Глава 54
14 июля 2014 г. в 20:37
Суд приговорил Эразма Волоцкого к двум годам каторги - с лишением дворянства, состояния и последующим вечным поселением в Сибири. Земля его с крестьянами переходила в государственную собственность; семейство, то есть несчастная Елена Ивановна с малолетней дочерью, сохраняли за собою только то, что находилось в их личной собственности. А это были, конечно, крохи. Если Эразм вообще потрудился обеспечить жену и дочь на бумаге: да и что эта бедная Елена Ивановна сможет доказать судейским, когда те с жандармами явятся к ней конфисковать мужнино имущество?..
В какие сроки совершится конфискация – ни Полина, ни Дольский не знали: а Дольский старался это вызнать, для Полины, как мог.
- Я поеду к ней, - решила княгиня. – Я поеду к ней и утешу ее, и устрою ее судьбу! Я обязана сделать это!
Князь сразу понял, о ком это жена с таким жаром и страстью говорит; и не спорил с нею нисколько – хотя помрачнел, как будто опять что-то великим усилием в себе преодолевал.
- Но прежде его проводи, - сказал Дольский. – Он будет этого ждать!
И Полина тотчас поняла, кого подразумевает муж.
Она крепко обняла его, этого холеного, сильного, страстно любимого ею человека; словно защищаясь от ужасного впечатления будущего, словно будущее уже наступило и отпечаталось в ней… презрительные, ясные глаза русского пророка, омывшегося страданием, мученика без всякой теперь иронии…
- Я боюсь, Артемий, я его боюсь, - прошептала она.
Дольский все понял.
- Не бойся, - прошептал он, целуя черную гладкую голову жены. – Ты не менее права, чем он.
- Ты ли это мне говоришь?..
Полина даже отшатнулась, протерла глаза – точно не верила этому мгновению: что Дольский, человек, для которого делом чести, даже сутью было отвергать и осмеивать русское, глубинное, теперь встал на ее сторону и защищает ее! Что Дольский изменил для нее, Полины, самому себе в эту минуту!

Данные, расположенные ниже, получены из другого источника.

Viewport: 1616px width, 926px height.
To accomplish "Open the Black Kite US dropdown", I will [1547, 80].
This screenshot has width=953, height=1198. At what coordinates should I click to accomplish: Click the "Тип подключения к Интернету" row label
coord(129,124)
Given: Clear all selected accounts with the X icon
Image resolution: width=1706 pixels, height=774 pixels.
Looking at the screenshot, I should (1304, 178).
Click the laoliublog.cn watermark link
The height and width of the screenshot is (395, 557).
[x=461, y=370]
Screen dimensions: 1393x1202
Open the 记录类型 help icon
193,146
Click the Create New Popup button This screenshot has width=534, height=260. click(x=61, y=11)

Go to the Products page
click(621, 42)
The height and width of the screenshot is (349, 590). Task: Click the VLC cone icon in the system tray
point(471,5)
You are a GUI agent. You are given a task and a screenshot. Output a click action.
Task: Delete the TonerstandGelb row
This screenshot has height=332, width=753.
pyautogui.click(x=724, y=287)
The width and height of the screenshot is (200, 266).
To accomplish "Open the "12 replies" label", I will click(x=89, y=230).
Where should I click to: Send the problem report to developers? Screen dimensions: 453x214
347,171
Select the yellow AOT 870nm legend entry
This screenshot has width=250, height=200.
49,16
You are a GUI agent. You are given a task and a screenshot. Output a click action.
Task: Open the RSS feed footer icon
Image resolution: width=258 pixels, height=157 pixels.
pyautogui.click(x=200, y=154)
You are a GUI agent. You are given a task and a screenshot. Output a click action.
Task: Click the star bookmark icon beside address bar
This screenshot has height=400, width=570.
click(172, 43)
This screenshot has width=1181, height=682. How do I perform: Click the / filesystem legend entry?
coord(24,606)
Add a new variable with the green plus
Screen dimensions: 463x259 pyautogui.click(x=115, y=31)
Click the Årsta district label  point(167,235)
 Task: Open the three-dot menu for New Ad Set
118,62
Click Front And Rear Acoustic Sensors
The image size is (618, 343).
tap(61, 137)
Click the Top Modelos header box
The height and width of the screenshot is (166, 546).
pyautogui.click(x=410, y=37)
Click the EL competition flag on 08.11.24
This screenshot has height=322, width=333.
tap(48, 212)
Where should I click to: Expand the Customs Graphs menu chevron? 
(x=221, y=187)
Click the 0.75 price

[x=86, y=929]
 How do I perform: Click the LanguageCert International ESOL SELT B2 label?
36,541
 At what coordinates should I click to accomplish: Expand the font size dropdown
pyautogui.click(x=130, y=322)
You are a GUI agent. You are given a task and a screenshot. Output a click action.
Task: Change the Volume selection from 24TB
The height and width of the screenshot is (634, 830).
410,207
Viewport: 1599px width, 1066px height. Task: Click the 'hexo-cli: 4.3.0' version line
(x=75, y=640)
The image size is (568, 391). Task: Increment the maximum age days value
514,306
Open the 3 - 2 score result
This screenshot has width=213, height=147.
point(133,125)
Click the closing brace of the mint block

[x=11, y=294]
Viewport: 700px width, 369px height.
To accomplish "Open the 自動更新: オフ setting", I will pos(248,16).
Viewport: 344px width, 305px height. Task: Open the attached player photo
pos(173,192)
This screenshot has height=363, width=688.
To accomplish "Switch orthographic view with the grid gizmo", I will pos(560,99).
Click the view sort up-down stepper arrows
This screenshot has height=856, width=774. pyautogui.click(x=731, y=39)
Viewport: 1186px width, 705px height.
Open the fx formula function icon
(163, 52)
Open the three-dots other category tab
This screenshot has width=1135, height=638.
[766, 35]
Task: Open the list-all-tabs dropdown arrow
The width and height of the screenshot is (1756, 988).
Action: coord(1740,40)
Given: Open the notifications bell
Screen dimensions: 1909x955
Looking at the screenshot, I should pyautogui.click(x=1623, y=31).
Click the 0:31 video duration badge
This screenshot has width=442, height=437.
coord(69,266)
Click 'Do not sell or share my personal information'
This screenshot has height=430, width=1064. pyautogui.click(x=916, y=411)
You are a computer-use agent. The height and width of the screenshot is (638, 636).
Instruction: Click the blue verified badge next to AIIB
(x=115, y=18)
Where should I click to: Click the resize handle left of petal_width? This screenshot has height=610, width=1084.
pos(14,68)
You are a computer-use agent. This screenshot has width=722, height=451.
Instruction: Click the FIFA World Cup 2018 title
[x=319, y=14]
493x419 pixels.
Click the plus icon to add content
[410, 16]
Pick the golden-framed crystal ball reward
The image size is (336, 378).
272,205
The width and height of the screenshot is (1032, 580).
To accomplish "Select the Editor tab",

Княгиня снова припала к мужу.
- Вместе поедем его проводить, - прошептала она, желая узнать – до чего может дойти его самоотвержение.
- Ну конечно, - крепче обнимая ее, прошептал Дольский. – Не могу же я отправить тебя одну.
Застать Эразма можно было на первой от Петербурга почтовой станции, князь узнал время отправления – и для этого Полина заготовила большую корзину с провизией и узел с одеждой; князь от себя добавил еще крупную сумму денег. Как он же приглядывал за снабжением заключенного свежей и хорошей пищей в тюрьме. Ему это дозволялось, не столько по его ловкости, которая все же не была сверхчеловеческой – а как молчаливое соглашение с императором. Дольские в отношениях с Эразмом Волоцким были доверенные лица: пожалуй, единственные доверенные, кроме самого государя.
Дольские приехали на станцию заранее, за час до прибытия тюремной кареты: больше всего боясь, что упустят ее. Полина очень боялась; и страх ее сообщился и мужу. Хотя в нем было немало странной какой-то надежды, что с Эразмом они так и не свидятся – лошади понесут, карету разобьют или ноги сломают; или еще какая-нибудь заминка в пути случится… Он боялся посмотреть в глаза русскому пророку.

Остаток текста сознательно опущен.